You are viewing a plain text version of this content. The canonical link for it is here.

Posted to dev@carbondata.apache.org by Jacky Li <ja...@apache.org> on 2021/09/01 06:24:47 UTC

Re: [DISCUSSION]Carbondata Streamer tool and Schema change capture in CDC merge

+1
It is a really good feature, looking forward to it.

Suggest to break it down to small tasks so that it is easy to review

Regards,
Jackhy

On 2021/08/31 17:47:35, Akash Nilugal <ak...@gmail.com> wrote: 
> Hi Community,
> 
> OLTP systems like Mysql are used heavily for storing transactional data in
> real-time and the same data is later used for doing fraud detection and
> taking various data-driven business decisions. Since OLTP systems are not
> suited for analytical queries due to their row-based storage, there is a
> need to store this primary data into big data storage in a way that data on
> DFS is an exact replica of the data present in Mysql. Traditional ways for
> capturing data from primary databases, like Apache Sqoop, use pull-based
> CDC approaches which put additional load on the primary databases. Hence
> log-based CDC solutions became increasingly popular. However, there are 2
> aspects to this problem. We should be able to incrementally capture the
> data changes from primary databases and should be able to incrementally
> ingest the same in the data lake so that the overall latency decreases.

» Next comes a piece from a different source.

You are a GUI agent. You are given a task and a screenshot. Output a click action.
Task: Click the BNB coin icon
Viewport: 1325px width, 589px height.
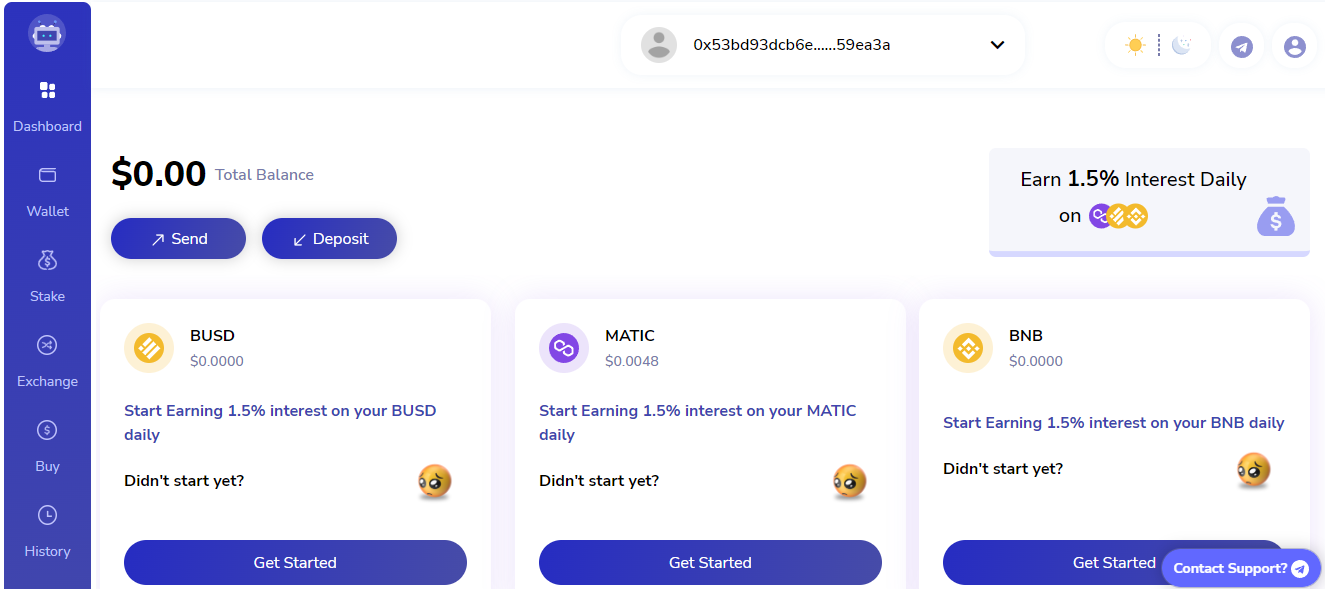[968, 348]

The
> former is taken care of using log-based CDC systems like Maxwell and
> Debezium. Here we are proposing a solution for the second aspect using
> Apache Carbondata.
> 
> Carbondata streamer tool enables users to incrementally ingest data from
> various sources, like Kafka and DFS into their data lakes. The tool comes
> with out-of-the-box support for almost all types of schema evolution use
> cases. Currently, this tool can be launched as a spark application either
> in continuous mode or a one-time job.
> 
> Further details are present in the design document. Please review the
> design and help to improve it. I'm attaching the link to the google doc,
> you can directly comment on that. Any suggestions and improvements are most
> welcome.
> 
> https://docs.google.com/document/d/1x66X5LU5silp4wLzjxx2Hxmt78gFRLF_8IocapoXxJk/edit?usp=sharing
> 
> Thanks
> 
> Regards,
> Akash R Nilugal
>

Re: [DISCUSSION]Carbondata Streamer tool and Schema change capture in CDC merge

Posted by Akash r <ak...@gmail.com>.

Hi Likun,

Thanks for the approval.
As you can see in the design doc the last section, I have divided as the
scope and added points
we will proceed in that manner

Regards,
Akash

On Wed, Sep 1, 2021 at 11:54 AM Jacky Li <ja...@apache.org> wrote:

> +1
> It is a really good feature, looking forward to it.
>
> Suggest to break it down to small tasks so that it is easy to review
>
> Regards,
> Jackhy
>
> On 2021/08/31 17:47:35, Akash Nilugal <ak...@gmail.com> wrote:
> > Hi Community,
> >
> > OLTP systems like Mysql are used heavily for storing transactional data
> in
> > real-time and the same data is later used for doing fraud detection and
> > taking various data-driven business decisions. Since OLTP systems are not
> > suited for analytical queries due to their row-based storage, there is a
> > need to store this primary data into big data storage in a way that data
> on
> > DFS is an exact replica of the data present in Mysql. Traditional ways
> for
> > capturing data from primary databases, like Apache Sqoop, use pull-based
> > CDC approaches which put additional load on the primary databases. Hence
> > log-based CDC solutions became increasingly popular. However, there are 2
> > aspects to this problem. We should be able to incrementally capture the
> > data changes from primary databases and should be able to incrementally
> > ingest the same in the data lake so that the overall latency decreases.
> The
> > former is taken care of using log-based CDC systems like Maxwell and
> > Debezium. Here we are proposing a solution for the second aspect using
> > Apache Carbondata.
> >
> > Carbondata streamer tool enables users to incrementally ingest data from
> > various sources, like Kafka and DFS into their data lakes. The tool comes
> > with out-of-the-box support for almost all types of schema evolution use
> > cases. Currently, this tool can be launched as a spark application either
> > in continuous mode or a one-time job.
> >
> > Further details are present in the design document. Please review the
> > design and help to improve it. I'm attaching the link to the google doc,
> > you can directly comment on that. Any suggestions and improvements are
> most
> > welcome.
> >
> >
> https://docs.google.com/document/d/1x66X5LU5silp4wLzjxx2Hxmt78gFRLF_8IocapoXxJk/edit?usp=sharing
> >
> > Thanks
> >
> > Regards,
> > Akash R Nilugal
> >
>